Qui dit mardi gras dit crêpes, merveilles et beignets ! Et qui dit crêpes, merveilles et beignets dit pâtisseries populaires. Et qui me dit pâtisserie me dit pâtisserie gasconne. Et quand j’en viens à penser aux pâtisseries gasconnes, j’en viens à penser à mes deux belles années de recherches linguistiques en master. La première année sur les mots Pastis, croustade et tourtière (dont vous pouvez retrouver les 5 articles de la saga ici ) et la seconde année sur le vocabulaire plus spécifique de la pâtisserie gasconne ! Je vous avais promis un jour de vous en faire un résumé. J’ai mis du temps et je vais essayer de faire à la fois court et complet mais encore une fois en plusieurs étapes.

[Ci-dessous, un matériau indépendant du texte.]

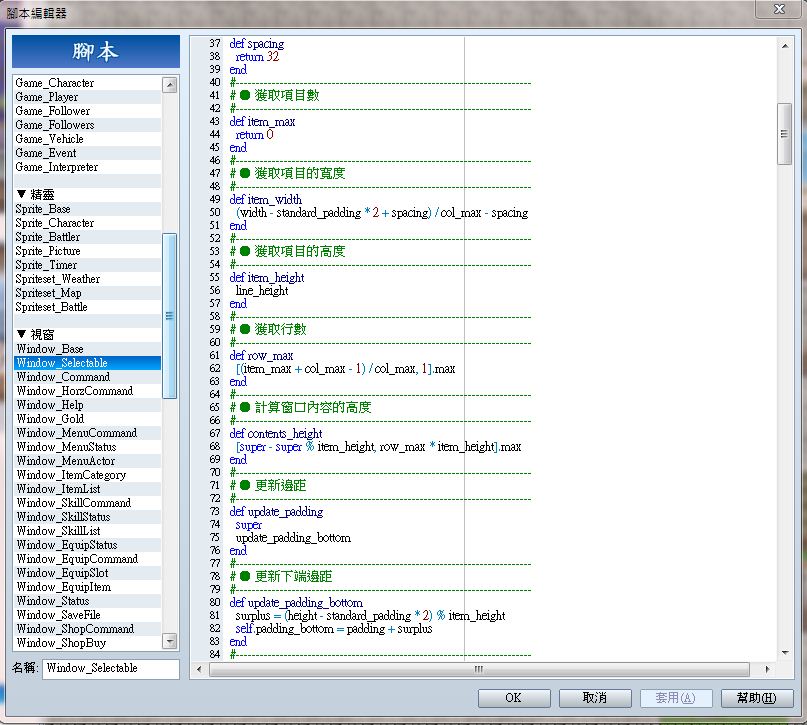Close the script editor window
This screenshot has width=807, height=725.
[x=779, y=9]
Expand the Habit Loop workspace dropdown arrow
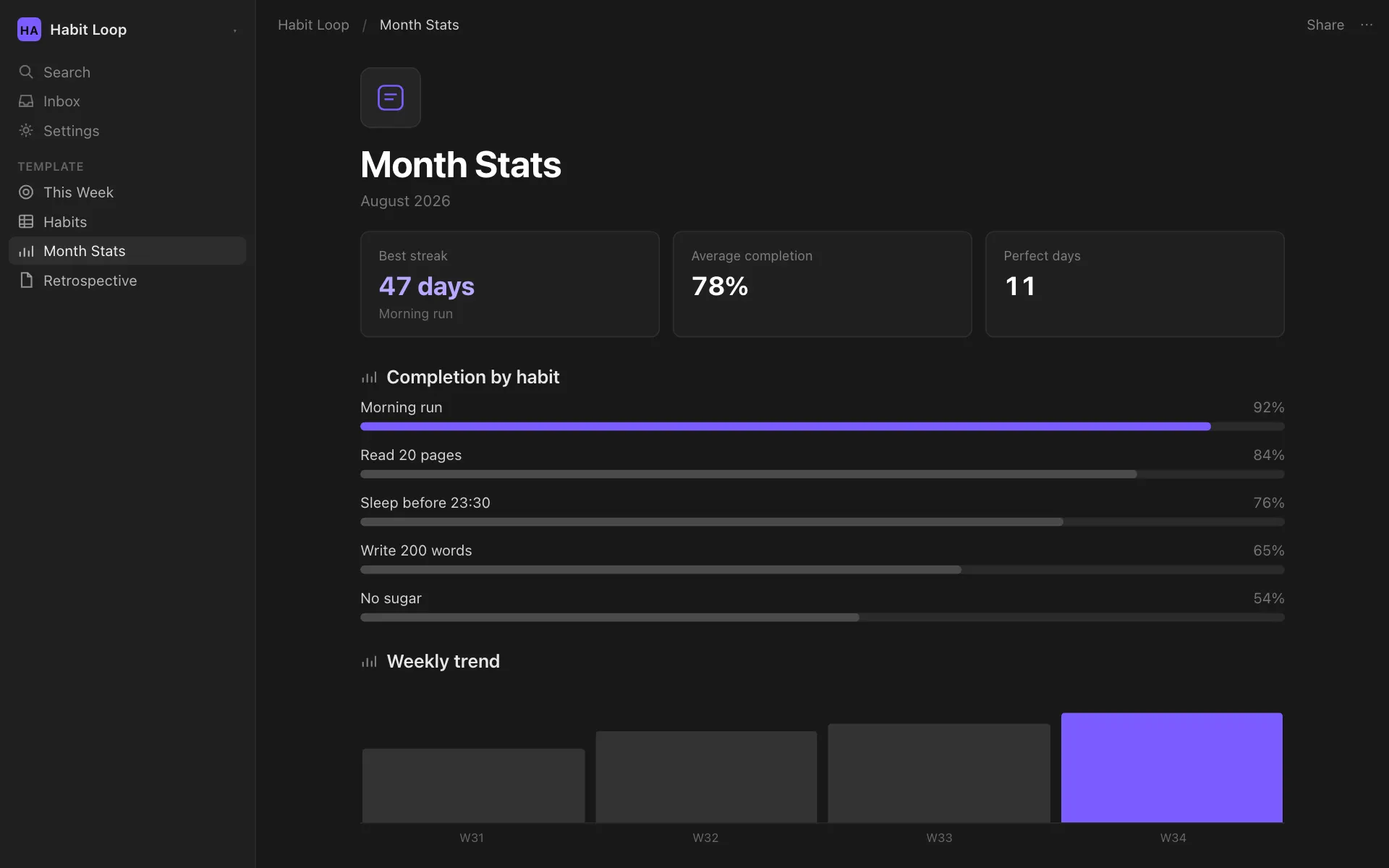1389x868 pixels. [x=235, y=30]
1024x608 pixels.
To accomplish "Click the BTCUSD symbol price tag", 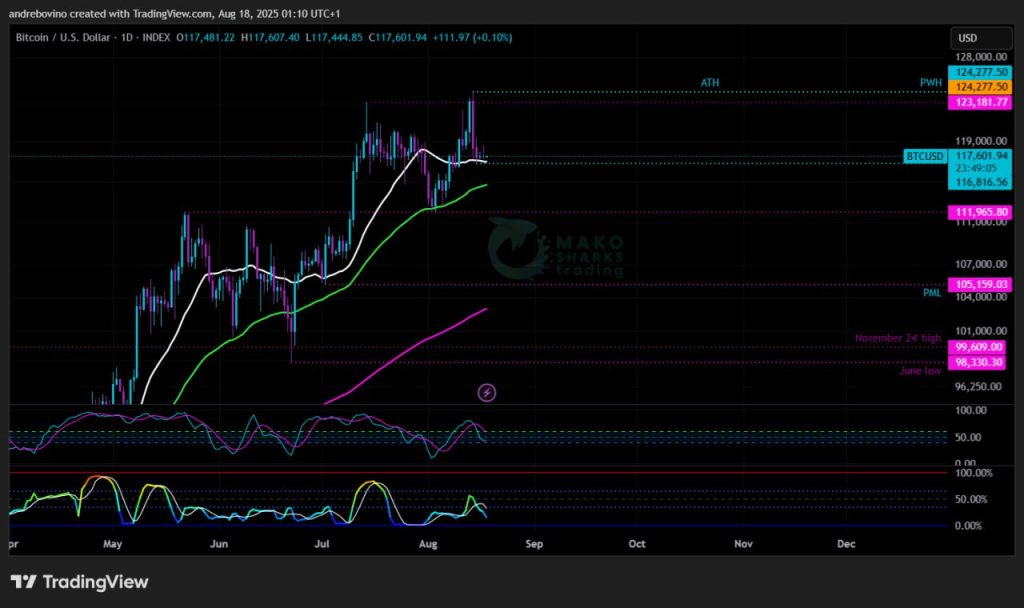I will tap(924, 156).
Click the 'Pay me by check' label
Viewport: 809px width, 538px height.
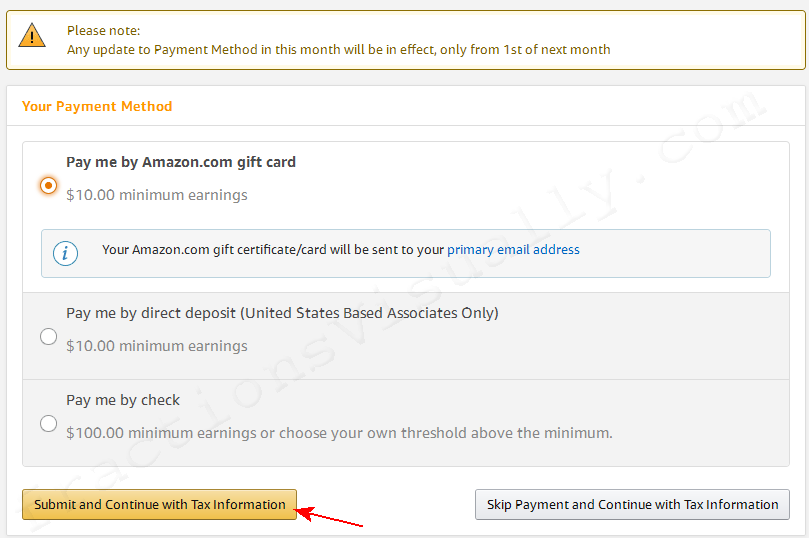(x=123, y=400)
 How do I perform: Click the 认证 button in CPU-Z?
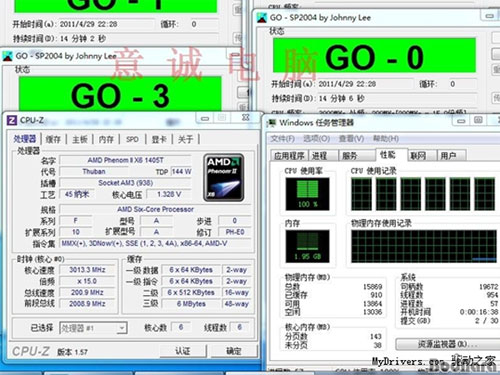[183, 351]
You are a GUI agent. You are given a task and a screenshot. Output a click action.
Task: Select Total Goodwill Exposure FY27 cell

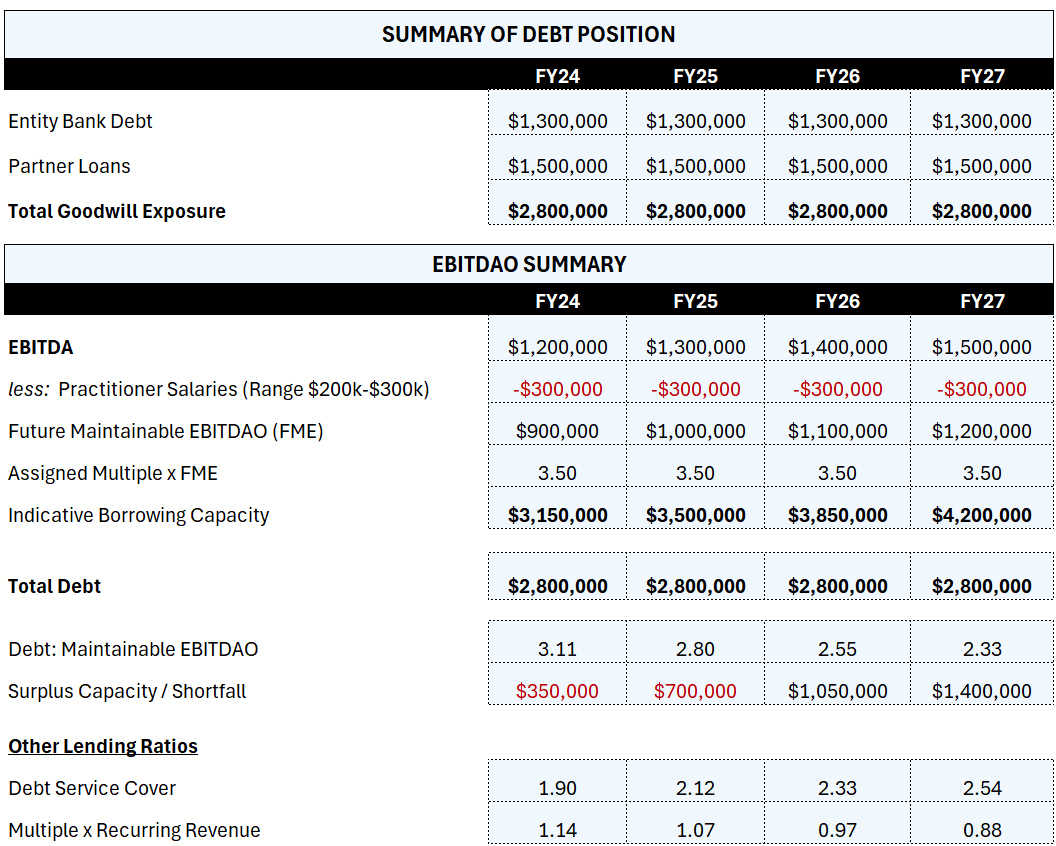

Beaucoup de gens tombent des nues quand je leur annonce le sujet que j’avais choisi de travailler à l’époque : le lexique pâtissier gascon. Pourtant, pour ceux qui suivent ce blog et/ou qui me connaissent un minimum, ils savent que tout a commencé avec le pastis, la croustade et la tourtière dont j’ai étudié la répartition linguistique, comme je vous l’ai dit plus haut, en 2015-2016. Cette première année de recherche m’a fait découvrir l’histoire de l’occitan, de ses dialectes que je préfère appeler « topolecte » tant ils correspondent à des zones géographiques parfois inattendues, mais ça j’en avais déjà parlé avant.  Ces premières recherches m’avaient permis d’ouvrir les fabuleux Atlas Linguistiques de Gascogne. Cependant ces derniers restaient relativement confus quant à certains noms de pâtisseries. J’ai eu donc rapidement envie de découvrir tous les mots pâtissiers et gascons qui existent sur le territoire gersois ainsi que comprendre leur répartition.

J’ai eu aussi envie de tenter l’aventure des enquêtes linguistiques de terrain avec un thème original dont les locuteurs aiment parler ! Qui n’aime pas parler de bouffe ? De sucre ? De gras ? De plaisir des papilles ? Parler de ses souvenirs d’enfance ?

Et puis, j’ai pu allier trois passions : le Gers, évidemment, la cuisine et la linguistique.

Je vous épargne une grande partie de l’aspect théorique. Et avant de vous montrer les résultats de mes recherches, il me faut vous expliquer comment j’ai organisé mon travail sur le terrain.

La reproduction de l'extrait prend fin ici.